Ela nunca se opôs e, mesmo quando eu retornava somente após dias de ausência, cheirando à álcool e à sexo barato, lá estava ela para me receber com seu sorriso fácil e gentil. Sua bondade e mansidão longe de aplacarem o desprezo que eu sentia por ela e por ter sido obrigado a me ligar àquela mulher que nada tinha em comum comigo, inflamavam minha ira e me faziam desejar feri-la, então, para me vingar, decidi privá-la de todo o luxo a que ela estava acostumada, ordenei que os finos móveis lindamente estofados e talhados em madeira de lei que nos haviam sido dados por seus pais para mobiliar a casa fossem devolvidos assim como todo seu rico enxoval de cetim alvo, seus vestidos elegantes e casacos de pele. Nada disso a abalou.
Somente quando determinei que sua biblioteca fosse levada de volta para a casa de seus pais pude notar um leve tremor se formar ao redor de seus olhos gigantes e profundamente castanhos. Aquela pequena vitória, contudo, não me proporcionou qualquer prazer, já que em tudo ela me obedeceu sem oposição, choro ou suplica e eu a odiei ainda mais por sua obediência servil e firmeza de caráter e, enquanto eu diluía seu ouro em jogos, bebida e mulheres, ela vivia de maneira frugal sem nunca perder a dignidade e o contentamento que lhe eram peculiares.
Durante todo seu breve tempo como minha esposa, Olívia manteve-se fiel a mim, sem jamais deixar de cumprir seu papel de boa esposa e de me honrar como seu mestre e senhor até que, no ano seguinte a nossas bodas, fomos castigados com um dos piores invernos da história. Durante uma tarde especialmente fria, o dedo da morte tocou o peito de Olivia que, sendo mulher e frágil, definhou rapidamente e, sentindo que lhe restava pouco tempo, implorou para que eu fosse levado até seu leito antes que partisse.
Meu pai em pessoa encontrou-me sentado à mesa de carteado, numa espelunca de nenhuma classe, em meio a ébrios e prostitutas e embriagado em minha própria perversão. Sendo ele o único homem a quem eu temia, após estapear meu rosto na frente de todos aqueles que eu considerava como meus amigos, arrastou-me com suas próprias mãos até a alcova de minha desventurada esposa.
Ali no quarto mal iluminado as sombras alongavam-se nas paredes movendo-se no mesmo ritmo lento das chamas dos candelabros e conferindo ao lugar um aspecto fantasmagórico. Há dias eu não via minha esposa e quase não reconheci aquele corpo mirrado e encolhido na cama como sendo a bela mulher com quem me obrigaram a casar. Sua respiração era apenas um chiado, mas mesmo sem forças ela pediu a todos que se retirassem por um momento e nos deixassem a sós.

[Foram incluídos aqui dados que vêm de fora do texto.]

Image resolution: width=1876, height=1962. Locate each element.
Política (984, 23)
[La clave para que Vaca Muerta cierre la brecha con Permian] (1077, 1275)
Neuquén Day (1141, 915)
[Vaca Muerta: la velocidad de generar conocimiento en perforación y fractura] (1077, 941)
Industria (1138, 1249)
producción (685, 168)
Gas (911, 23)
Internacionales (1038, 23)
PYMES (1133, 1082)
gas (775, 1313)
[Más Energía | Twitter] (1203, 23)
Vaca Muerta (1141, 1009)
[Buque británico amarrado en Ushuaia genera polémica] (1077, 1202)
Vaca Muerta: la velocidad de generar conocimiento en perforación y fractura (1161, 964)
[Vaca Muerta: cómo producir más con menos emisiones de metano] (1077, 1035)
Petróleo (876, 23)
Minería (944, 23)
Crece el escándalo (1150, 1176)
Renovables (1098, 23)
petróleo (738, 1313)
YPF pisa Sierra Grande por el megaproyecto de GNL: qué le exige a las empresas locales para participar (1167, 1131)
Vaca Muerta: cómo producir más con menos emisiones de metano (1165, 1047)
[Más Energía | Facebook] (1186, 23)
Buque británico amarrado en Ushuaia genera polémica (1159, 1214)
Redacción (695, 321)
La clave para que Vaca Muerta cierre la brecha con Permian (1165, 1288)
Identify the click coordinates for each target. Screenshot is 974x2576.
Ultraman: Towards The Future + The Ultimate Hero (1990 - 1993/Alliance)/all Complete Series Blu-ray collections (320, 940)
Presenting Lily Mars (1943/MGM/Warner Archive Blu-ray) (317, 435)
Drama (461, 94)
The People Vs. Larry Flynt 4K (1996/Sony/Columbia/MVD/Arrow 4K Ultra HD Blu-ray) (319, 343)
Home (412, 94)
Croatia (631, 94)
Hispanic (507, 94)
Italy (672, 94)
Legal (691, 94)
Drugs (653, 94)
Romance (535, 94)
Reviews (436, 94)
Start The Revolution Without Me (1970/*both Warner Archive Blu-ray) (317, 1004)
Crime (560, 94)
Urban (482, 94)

Enquanto todos deixavam o quarto atendendo ao último desejo daquela pobre criatura, meu pai postou-se diante de mim e segurando meu antebraço direito em suas mãos com força suficiente para me lembrar do que ele era capaz, sussurrou em meu ouvido com sua voz firme e baixa que sempre me assustara ordenando que eu agisse como um homem pelo menos naquele momento derradeiro. Aquilo me fez corar e senti as lágrimas ardendo em meus olhos como em todas às vezes que ele deixara claro que me considerava um fraco.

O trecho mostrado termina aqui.